*About this exercise*. Go through the entries below and collect each line with the string "black" in it.

*Data under study*.
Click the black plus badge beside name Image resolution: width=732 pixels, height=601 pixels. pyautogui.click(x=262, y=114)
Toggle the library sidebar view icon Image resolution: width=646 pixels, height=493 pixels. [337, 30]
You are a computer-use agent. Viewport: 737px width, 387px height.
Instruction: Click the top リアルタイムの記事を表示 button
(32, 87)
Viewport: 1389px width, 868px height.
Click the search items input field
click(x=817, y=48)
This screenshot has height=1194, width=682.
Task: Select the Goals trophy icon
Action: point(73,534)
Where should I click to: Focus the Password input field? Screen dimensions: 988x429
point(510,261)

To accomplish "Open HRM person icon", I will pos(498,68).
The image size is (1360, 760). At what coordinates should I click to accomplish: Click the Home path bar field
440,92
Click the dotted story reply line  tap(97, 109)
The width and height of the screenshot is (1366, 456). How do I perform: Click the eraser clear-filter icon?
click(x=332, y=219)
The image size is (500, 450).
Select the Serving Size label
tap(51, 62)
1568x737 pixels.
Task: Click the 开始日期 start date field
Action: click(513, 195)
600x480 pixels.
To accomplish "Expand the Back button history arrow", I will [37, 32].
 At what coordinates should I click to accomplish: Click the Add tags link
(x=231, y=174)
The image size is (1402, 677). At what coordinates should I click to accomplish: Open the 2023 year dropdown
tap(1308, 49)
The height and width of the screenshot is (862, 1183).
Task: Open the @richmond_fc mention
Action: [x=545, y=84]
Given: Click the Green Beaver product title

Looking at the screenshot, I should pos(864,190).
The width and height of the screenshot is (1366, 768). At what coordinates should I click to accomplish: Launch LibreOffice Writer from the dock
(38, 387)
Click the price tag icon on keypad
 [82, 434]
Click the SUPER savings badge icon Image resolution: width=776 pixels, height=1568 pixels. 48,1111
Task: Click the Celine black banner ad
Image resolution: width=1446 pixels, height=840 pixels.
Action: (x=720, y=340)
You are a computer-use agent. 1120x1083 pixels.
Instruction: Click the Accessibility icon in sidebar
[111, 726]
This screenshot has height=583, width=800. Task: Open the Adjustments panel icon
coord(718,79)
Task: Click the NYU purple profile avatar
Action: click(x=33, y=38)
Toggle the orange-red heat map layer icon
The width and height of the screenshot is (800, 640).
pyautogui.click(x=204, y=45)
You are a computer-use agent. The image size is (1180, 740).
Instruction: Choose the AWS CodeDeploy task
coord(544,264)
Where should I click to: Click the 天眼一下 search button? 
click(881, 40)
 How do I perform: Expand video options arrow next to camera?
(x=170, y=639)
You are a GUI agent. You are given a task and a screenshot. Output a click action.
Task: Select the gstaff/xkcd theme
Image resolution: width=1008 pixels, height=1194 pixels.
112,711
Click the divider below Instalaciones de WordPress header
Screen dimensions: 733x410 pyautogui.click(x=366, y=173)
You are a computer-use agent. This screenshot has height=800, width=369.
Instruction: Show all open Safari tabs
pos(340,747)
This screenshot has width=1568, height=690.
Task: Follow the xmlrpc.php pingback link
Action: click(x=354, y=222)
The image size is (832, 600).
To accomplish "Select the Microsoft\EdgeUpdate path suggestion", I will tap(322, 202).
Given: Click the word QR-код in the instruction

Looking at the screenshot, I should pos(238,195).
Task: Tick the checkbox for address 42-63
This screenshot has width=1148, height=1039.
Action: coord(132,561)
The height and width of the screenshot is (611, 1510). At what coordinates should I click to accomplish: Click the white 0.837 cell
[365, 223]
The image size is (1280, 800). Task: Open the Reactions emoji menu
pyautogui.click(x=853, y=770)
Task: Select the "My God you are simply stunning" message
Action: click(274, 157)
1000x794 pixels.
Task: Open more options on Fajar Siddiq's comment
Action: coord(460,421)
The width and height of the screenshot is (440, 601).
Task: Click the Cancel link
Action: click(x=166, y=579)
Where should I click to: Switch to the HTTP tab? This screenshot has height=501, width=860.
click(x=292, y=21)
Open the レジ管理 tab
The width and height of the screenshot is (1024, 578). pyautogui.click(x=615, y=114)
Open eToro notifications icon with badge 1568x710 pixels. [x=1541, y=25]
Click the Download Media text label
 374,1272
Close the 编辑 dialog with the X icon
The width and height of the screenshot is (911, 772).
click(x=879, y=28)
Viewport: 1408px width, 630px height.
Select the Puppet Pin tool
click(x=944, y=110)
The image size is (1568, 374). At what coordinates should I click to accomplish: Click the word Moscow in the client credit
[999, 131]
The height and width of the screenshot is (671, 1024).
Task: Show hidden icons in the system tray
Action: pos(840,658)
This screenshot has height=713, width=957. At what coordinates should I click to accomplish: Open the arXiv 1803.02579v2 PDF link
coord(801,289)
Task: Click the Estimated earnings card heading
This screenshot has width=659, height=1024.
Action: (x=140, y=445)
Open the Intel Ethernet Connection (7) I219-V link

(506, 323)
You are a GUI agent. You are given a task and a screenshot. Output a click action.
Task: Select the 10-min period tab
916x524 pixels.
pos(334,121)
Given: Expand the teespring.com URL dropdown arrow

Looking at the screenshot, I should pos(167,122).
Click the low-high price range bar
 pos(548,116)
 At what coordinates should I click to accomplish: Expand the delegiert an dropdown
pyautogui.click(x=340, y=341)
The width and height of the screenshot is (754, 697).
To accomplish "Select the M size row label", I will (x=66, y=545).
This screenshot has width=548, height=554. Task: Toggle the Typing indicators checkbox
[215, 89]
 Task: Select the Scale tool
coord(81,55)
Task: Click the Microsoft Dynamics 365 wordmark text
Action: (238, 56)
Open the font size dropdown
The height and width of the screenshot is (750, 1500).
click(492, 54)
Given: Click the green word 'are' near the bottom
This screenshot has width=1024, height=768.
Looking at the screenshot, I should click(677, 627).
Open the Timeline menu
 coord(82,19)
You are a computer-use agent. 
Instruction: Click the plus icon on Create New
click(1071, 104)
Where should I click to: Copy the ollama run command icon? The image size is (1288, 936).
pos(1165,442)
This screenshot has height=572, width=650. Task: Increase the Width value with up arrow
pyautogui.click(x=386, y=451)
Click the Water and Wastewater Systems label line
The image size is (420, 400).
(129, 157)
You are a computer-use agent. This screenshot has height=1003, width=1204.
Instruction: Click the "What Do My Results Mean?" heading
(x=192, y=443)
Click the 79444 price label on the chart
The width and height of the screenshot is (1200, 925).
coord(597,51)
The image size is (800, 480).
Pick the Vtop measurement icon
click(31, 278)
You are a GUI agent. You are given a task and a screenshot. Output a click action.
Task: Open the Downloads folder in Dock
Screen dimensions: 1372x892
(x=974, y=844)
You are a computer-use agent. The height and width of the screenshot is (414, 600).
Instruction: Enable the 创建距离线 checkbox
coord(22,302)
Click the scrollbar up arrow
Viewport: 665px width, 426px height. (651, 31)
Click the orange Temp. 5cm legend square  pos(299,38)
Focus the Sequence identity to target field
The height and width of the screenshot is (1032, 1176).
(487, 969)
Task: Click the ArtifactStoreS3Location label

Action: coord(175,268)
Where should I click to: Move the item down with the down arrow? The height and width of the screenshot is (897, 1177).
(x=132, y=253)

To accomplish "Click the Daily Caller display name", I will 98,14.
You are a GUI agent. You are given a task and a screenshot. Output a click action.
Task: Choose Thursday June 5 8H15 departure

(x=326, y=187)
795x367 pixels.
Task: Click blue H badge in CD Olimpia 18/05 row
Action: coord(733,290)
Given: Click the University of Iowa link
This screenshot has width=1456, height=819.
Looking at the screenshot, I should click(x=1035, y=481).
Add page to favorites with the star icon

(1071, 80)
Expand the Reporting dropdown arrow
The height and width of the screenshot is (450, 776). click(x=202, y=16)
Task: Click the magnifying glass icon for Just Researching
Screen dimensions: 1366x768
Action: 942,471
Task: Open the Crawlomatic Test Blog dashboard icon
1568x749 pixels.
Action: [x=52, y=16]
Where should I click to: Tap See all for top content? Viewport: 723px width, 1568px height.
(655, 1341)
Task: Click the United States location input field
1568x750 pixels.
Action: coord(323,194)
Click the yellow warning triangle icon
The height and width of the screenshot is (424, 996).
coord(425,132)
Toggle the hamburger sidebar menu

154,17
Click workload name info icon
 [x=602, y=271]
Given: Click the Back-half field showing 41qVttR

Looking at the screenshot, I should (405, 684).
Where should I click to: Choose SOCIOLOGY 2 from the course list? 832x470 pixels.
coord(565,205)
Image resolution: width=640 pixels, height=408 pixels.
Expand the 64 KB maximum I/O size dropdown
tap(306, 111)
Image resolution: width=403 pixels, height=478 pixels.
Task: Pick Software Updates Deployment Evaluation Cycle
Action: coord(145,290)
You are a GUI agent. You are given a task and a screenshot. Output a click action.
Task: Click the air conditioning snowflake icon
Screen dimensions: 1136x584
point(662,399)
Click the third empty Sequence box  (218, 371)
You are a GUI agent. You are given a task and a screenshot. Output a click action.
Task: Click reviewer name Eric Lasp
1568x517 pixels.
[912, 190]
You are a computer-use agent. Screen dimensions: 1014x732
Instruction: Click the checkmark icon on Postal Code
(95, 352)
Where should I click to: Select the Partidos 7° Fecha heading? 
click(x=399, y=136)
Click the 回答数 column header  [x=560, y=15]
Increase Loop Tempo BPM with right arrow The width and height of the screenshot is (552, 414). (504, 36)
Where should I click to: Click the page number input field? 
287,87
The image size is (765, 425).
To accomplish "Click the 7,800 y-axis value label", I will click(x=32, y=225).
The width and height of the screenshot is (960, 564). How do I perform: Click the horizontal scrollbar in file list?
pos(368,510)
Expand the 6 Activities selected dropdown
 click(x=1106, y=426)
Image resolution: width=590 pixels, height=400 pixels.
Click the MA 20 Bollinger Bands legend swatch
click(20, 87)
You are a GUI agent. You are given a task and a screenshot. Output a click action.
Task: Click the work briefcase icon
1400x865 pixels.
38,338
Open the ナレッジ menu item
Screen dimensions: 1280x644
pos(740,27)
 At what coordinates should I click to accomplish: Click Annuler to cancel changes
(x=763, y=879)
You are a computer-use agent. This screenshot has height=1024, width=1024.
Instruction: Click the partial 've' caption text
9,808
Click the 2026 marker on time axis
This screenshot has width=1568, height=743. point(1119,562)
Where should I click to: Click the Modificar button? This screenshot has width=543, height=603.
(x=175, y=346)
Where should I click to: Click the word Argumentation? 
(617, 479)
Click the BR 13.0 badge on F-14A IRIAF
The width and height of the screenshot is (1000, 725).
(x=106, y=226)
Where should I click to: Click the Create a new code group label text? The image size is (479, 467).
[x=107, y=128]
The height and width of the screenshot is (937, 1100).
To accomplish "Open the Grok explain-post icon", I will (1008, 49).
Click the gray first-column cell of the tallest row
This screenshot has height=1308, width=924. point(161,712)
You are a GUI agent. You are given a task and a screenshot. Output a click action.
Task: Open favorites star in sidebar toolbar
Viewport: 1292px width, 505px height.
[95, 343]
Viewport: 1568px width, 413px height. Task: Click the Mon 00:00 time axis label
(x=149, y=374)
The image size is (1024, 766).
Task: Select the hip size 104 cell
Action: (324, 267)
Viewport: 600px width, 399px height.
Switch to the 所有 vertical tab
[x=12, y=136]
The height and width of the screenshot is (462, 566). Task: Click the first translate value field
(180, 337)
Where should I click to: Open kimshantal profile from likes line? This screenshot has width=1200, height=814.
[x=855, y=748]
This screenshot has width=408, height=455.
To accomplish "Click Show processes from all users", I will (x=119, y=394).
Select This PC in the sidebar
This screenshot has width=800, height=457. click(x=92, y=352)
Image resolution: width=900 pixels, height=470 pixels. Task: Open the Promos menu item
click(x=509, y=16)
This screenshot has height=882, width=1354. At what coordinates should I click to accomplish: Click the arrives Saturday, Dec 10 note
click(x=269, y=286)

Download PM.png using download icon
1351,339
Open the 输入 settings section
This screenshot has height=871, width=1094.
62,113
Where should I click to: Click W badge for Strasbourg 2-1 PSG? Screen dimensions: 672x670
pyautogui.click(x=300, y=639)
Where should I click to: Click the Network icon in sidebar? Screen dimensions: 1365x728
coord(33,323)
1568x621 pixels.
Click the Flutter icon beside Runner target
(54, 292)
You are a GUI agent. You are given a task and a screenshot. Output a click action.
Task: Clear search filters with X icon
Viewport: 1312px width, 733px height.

*Solution for this problem*.
Click the black plus badge beside name Image resolution: width=732 pixels, height=601 pixels. pyautogui.click(x=262, y=114)
Task: Click the Celine black banner ad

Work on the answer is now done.